Nairobi-based fintech Pezesha has raised a seven-figure seed extension from GreenHouse Capital, a leading African fintech investment fund. According to reports, the funding will be utilised towards the fintech’s expansion of its embedded credit infrastructure across the African continent. Further to this investment, the fintech secured on-lending liquidity support from Venture Garden Group. This will further assist the fintech in expanding the capital available for its institutional partners who lend funding to SMEs.
Hilda Moraa, CEO and Founder of Pezesha, comments on the new funding secured.
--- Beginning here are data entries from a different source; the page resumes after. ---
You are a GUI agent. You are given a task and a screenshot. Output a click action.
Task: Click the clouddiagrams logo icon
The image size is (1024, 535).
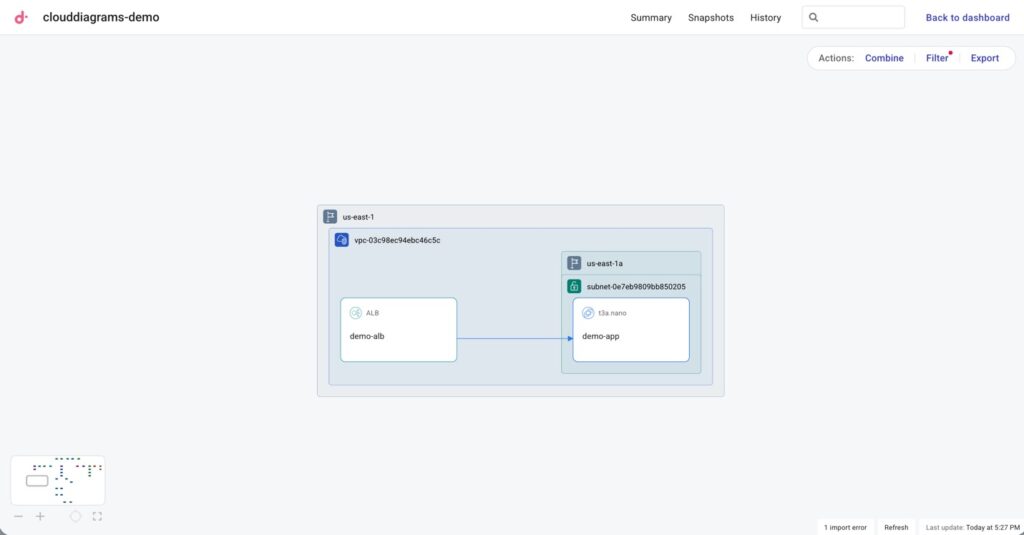[x=21, y=17]
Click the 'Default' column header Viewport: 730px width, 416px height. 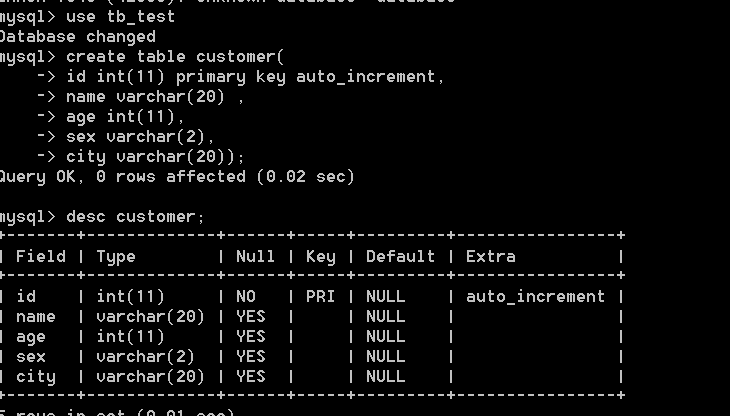(400, 257)
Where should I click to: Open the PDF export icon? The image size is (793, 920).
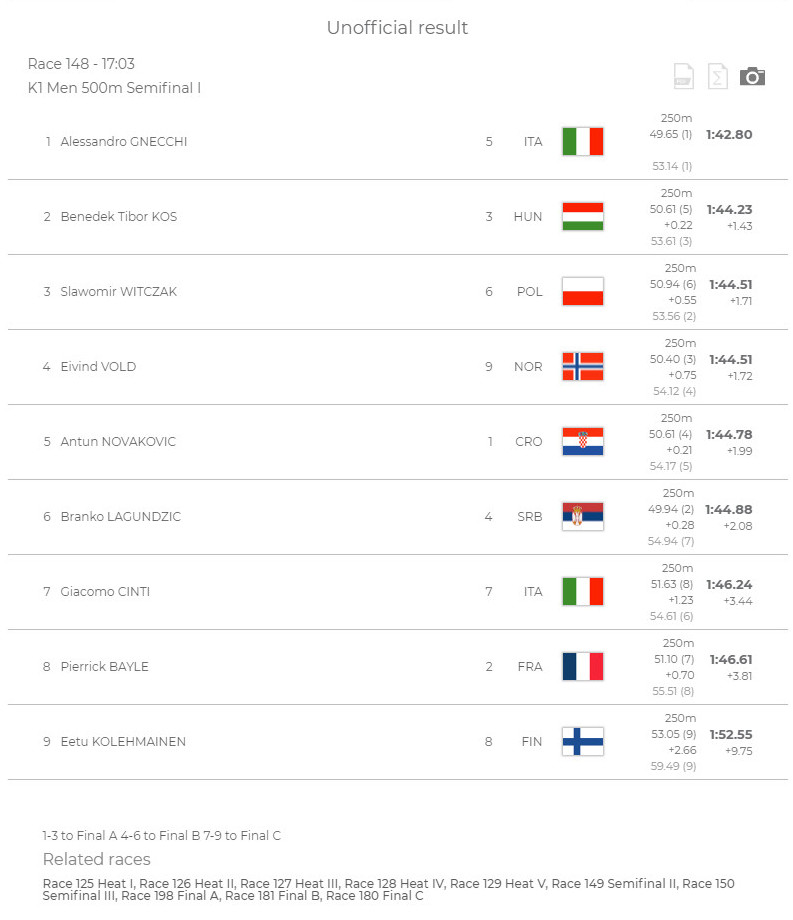click(x=683, y=76)
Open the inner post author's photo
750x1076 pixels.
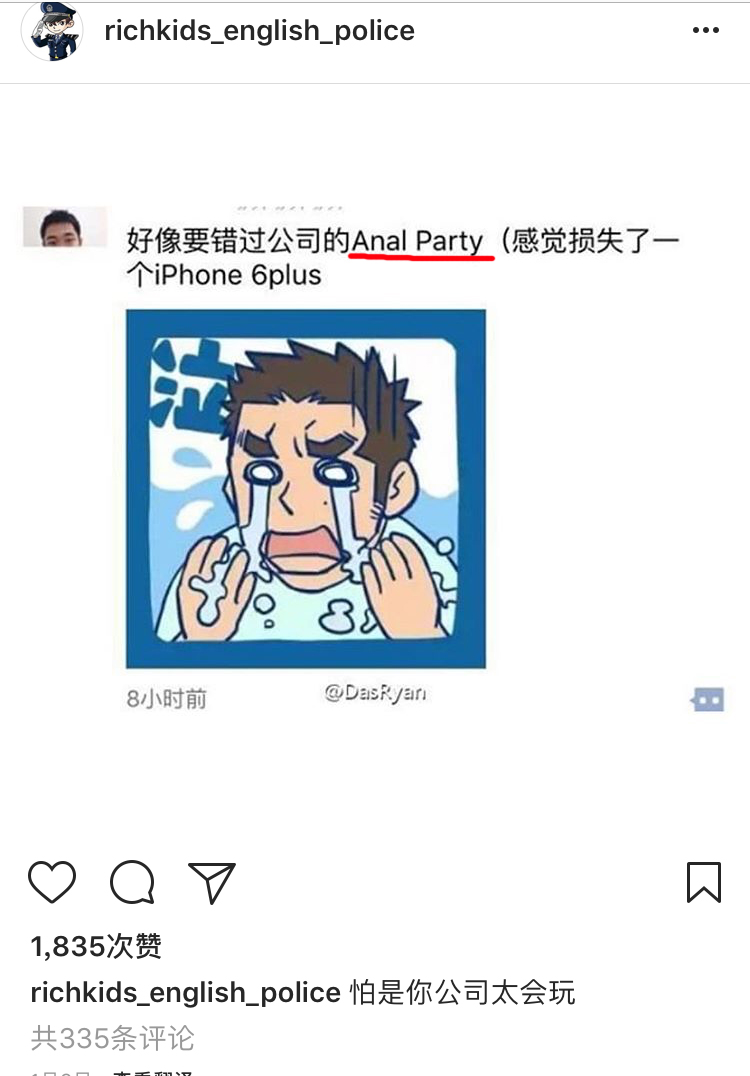pos(65,226)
“We are delighted to have GreenHouse Capital join the Pezesha family. We are aligned in vision as well as our commitment to solving the working capital challenges that are preventing African SMEs from achieving their full growth potential. GHC’s investment will catapult our growth by enabling us to scale our existing partnerships with the likes of Twiga Foods, Jumia, Marketforce, and Popote Pay, among others. More so, the investment will unlock our vision of building the operating system to power embedded finance in Africa”
Pezesha
Founded in 2016, Pezesha is a pan-African fintech startup that provides scalable lending infrastructure for SMEs and institutions. The fintech aims to provide affordable financial services to underserved SMEs. The innovative fintech enables non-traditional financial institutions to offer working capital for SMEs by using its lending infrastructure. Using its robust APIs, the fintech is able to originate quality SMEs and original credit scoring models which allow capital to flow productively.
Ruby Nimkar, Principal at GreenHouse Capital, comments on the innovative and impactful product and service which the fintech offers.
“Pezesha is breaking down barriers to SME financing by taking an ecosystem approach to the problem of access to capital. Their embedded finance model is truly groundbreaking, and we have full confidence in Hilda and the talented team at Pezesha to take their model into new markets and continuously close the SME financing gap across Africa.”